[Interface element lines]
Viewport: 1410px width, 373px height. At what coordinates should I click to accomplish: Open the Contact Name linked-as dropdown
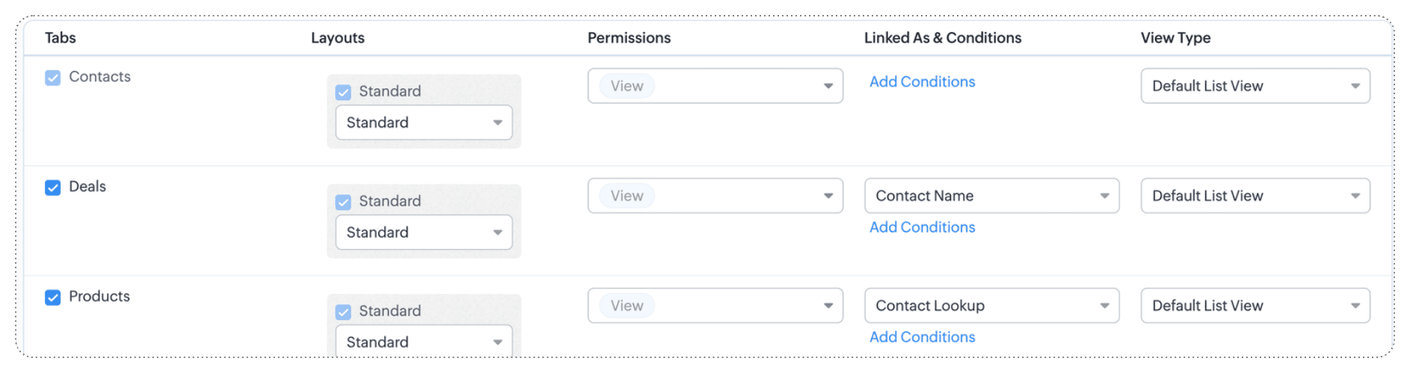click(992, 196)
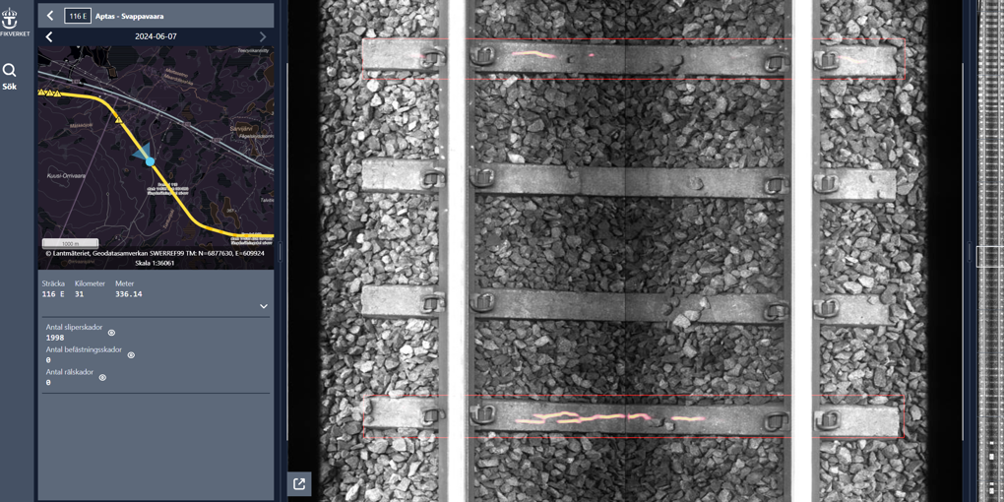Click the Aptas - Svappavaara route title
This screenshot has width=1004, height=502.
click(x=130, y=16)
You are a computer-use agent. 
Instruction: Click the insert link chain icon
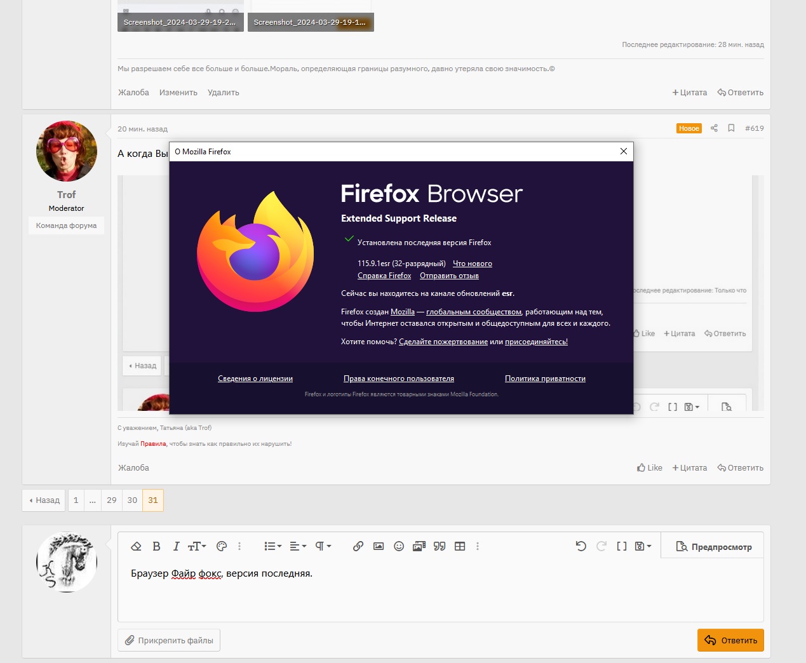click(x=358, y=546)
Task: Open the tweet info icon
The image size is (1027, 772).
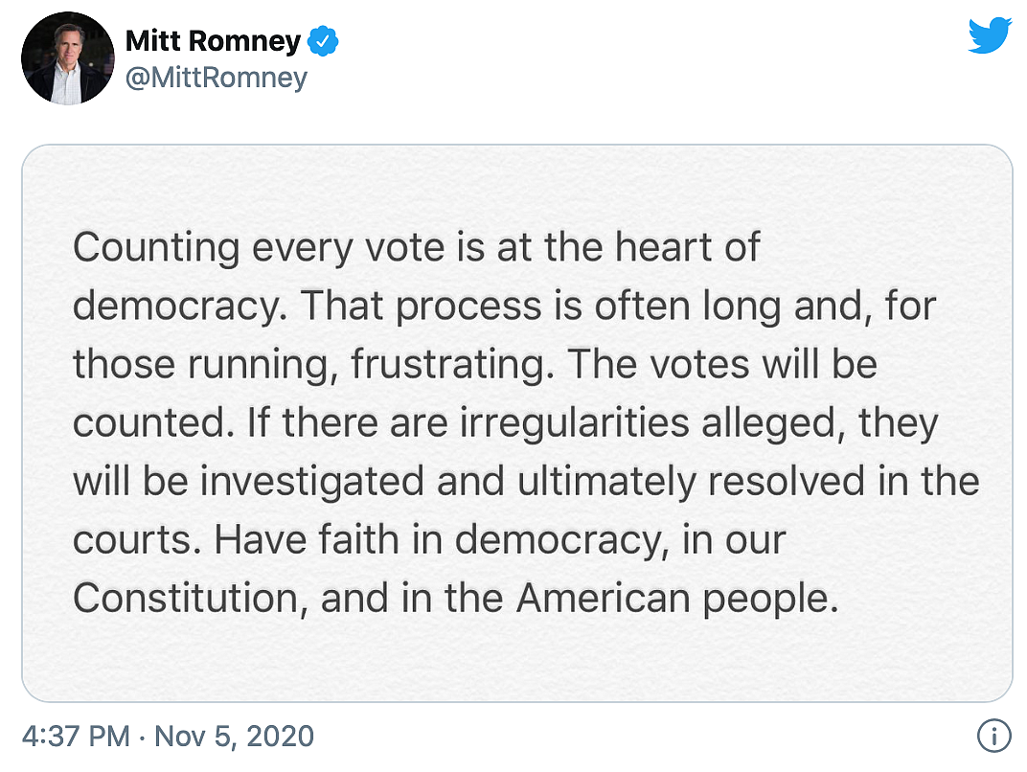Action: 994,736
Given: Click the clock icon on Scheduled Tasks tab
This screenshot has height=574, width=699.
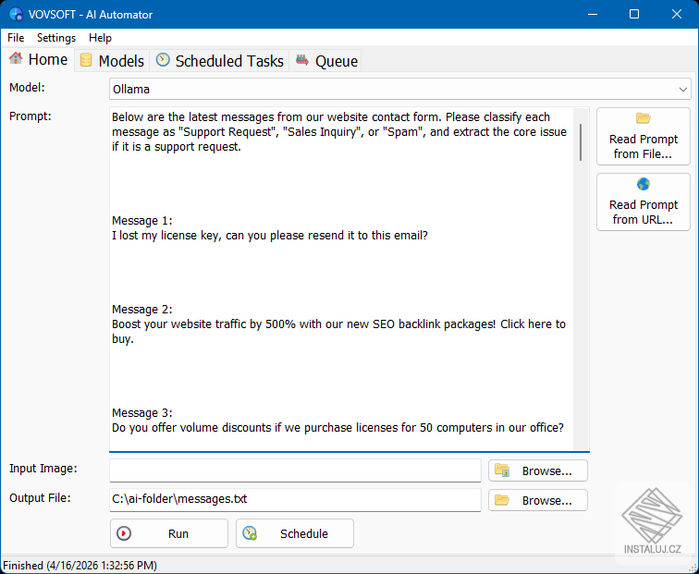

→ **TASK GOAL**: Rewrite these lines with "icon" swapped for "button" everywhere it occurs, keeping everything else the same. Leave out the pictures.

→ **THE COMPLETED TASK**:
Viewport: 1410px width, 373px height. At what coordinates should I click to accomplish: Open the Contact Name linked-as dropdown
click(992, 196)
Click the Aptas - Svappavaara route title
This screenshot has width=1004, height=502.
click(x=130, y=16)
You are a computer-use agent. 
Instruction: Click the insert link chain button
click(x=358, y=546)
Task: Open the tweet info button
The image size is (1027, 772).
Action: 994,736
Given: Click the clock button on Scheduled Tasks tab
This screenshot has height=574, width=699.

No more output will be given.